AIM OF THE TASK: A copy of the listing below is needed, exact in every line and without images.

DATA RECORDS:
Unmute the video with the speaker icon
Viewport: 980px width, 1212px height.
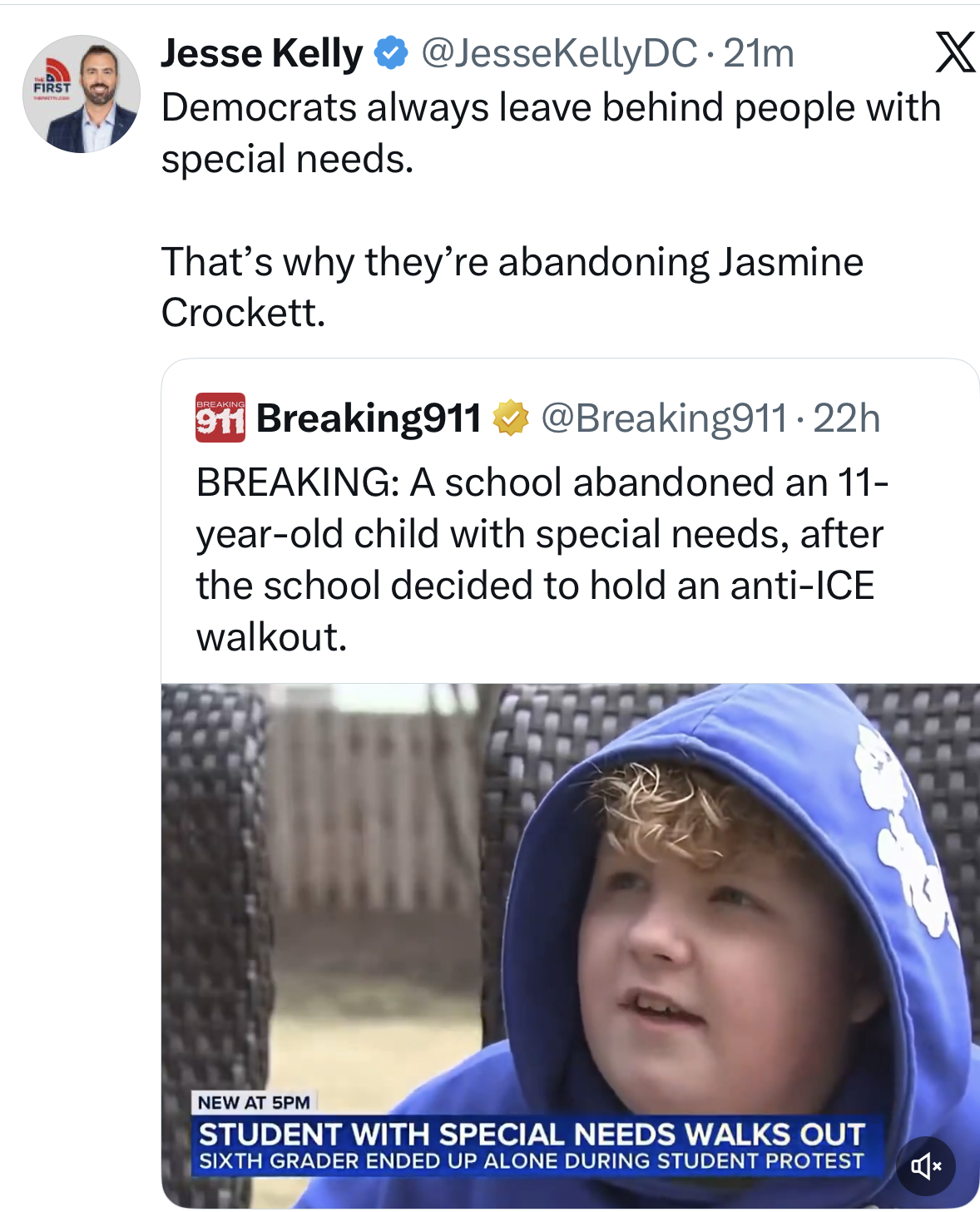pyautogui.click(x=925, y=1165)
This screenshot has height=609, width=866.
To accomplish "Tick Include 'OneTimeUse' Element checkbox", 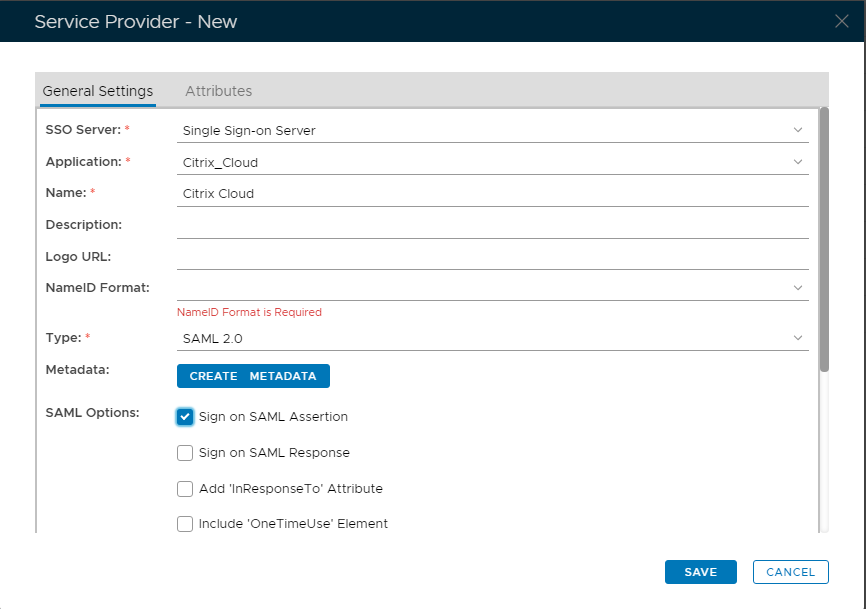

WRITTEN RESPONSE:
Unmute the video with the speaker icon
Viewport: 980px width, 1212px height.
pyautogui.click(x=925, y=1165)
This screenshot has height=609, width=866.
To accomplish "Tick Include 'OneTimeUse' Element checkbox", 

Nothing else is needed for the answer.